Spec作为Pod的期望状态，一定程度上也覆盖了Pod完整生命周期的逻辑，Pod的生命周期分为以下阶段

Pending：代表Pod处于未调度阶段

Creating：节点上的kubelet已经发现了Pod，处于创建阶段

Running：至少一个容器运行完毕，kubelet这会发起健康监测

Terminating：Pod处于删除状态，kubelet开始回收容器

Terminated: Pod 销毁完成

Pod生命周期: Pending

Pod资源创建完毕后，处于还未调度阶段，这个时候scheduler（调度器）基于pod yaml本身的配置与节点资源状态情况，来进行调度。
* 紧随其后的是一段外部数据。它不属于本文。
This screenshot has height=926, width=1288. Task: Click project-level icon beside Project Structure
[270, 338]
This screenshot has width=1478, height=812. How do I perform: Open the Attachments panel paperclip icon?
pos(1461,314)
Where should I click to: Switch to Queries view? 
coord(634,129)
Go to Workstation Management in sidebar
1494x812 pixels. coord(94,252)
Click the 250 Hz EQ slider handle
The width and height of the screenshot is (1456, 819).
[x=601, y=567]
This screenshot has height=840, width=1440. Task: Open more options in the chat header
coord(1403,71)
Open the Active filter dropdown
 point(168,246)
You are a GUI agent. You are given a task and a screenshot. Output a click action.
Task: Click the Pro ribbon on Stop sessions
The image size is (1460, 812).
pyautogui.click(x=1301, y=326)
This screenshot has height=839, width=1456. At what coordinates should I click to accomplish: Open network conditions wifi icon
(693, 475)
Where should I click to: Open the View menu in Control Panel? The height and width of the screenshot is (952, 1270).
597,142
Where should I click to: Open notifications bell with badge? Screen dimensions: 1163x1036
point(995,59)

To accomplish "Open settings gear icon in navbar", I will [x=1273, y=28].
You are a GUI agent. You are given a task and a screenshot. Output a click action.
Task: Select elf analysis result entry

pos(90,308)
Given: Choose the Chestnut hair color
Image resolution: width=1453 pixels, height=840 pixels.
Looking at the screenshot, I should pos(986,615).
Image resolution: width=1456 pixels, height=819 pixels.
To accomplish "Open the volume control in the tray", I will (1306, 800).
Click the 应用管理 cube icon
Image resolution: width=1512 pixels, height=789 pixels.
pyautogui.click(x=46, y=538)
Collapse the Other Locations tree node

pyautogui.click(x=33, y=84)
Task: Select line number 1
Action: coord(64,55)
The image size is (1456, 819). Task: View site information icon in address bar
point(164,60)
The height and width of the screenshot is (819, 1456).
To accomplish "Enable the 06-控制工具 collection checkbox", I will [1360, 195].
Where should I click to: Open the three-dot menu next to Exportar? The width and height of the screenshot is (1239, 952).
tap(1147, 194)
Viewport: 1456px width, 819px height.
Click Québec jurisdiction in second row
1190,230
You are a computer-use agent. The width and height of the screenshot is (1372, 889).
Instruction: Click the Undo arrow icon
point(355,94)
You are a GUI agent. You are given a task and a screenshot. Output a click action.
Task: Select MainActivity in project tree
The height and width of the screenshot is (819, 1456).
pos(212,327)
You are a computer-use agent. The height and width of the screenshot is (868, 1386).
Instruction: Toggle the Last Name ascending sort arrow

scheduler会去分析podyaml，将其中的策略提取出来，与节点组中的节点配置进行匹配，若匹配成功后，会选出最佳节点，重新修改pod yaml，将spec.nodeName更新掉，完成整个调度环节

资源策略

资源策略表明Pod运行需要的资源情况，以demo为例，Pod需要2核4G的资源，那么调度过去的节点也需要有2核4G的资源剩余，Pod才能运行在该节点上

节点标签筛选策略

节点标签筛选策略，筛选节点是否存在topology.kubernetes.io/region: cn-hangzhou

亲和策略

亲和策略，有节点亲和与Pod亲和（Pod所在节点优先调度），常规来说可以优先满足亲和的节点上，当前例子就是节点亲和，满足标签disk-type=aaa 或者disk-type=bbb

污点策略

污点策略，当节点上配置了污点，若Pod没有容忍该污点的策略，则Pod不允许调度到该节点上

Pod生命周期: Creating

当Pod调度完毕后，开始创建阶段，kubelet会基于pod.spec 期望状态来创建出Pod

kubelet 在创建Pod阶段，总共大致经历以下过程

Group配置：主要是为了容器配置cgroup，里面涉及了对容器资源限制，比如不允许超过cpu、memory配置,这里涉及到Pod的qos级别判定

初始化环境配置：主要是对相关Pod数据存储目录进行配置，涉及到volume，则会去引用CSI协议，也会去获取镜像secret，为了后续拉取镜像进行准备工作

创建pause容器：创建pause容器，该容器主要是为了后续配置容器网络，配置容器网络会去调用CNI

创建Pod容器：基于imagesecret拉取业务镜像，在创建Pod容器阶段，也会将相应的Pod YAML配置传输进去，在启动Pod容器完毕后，会基于poststart进行相关的回调

上述阶段，会选择部分关键概念进行详细说明

image

spec:
  containers:
  - image: testdemo:v1
    imagePullPolicy: Always
    name: test-config
  imagePullSecrets:
  - name: image-regsecret

imagePullSecrets: 拉取镜像的密钥，保证能够拉取image：testdemo:v1，尤其在镜像库是私有库的阶段

imagePullPolicy：镜像拉取策略

Always：总是拉取镜像

IfNotPresent：本地若有则使用本地镜像，不进行拉取

Never：只使用本地镜像，不拉取

containers

注意这个containers用的是复数，可以填多个容器镜像: 比如可以放 nginx 和业务容器。这样做的好处是可以尽量减少业务容器中与业务无关的代码或进程。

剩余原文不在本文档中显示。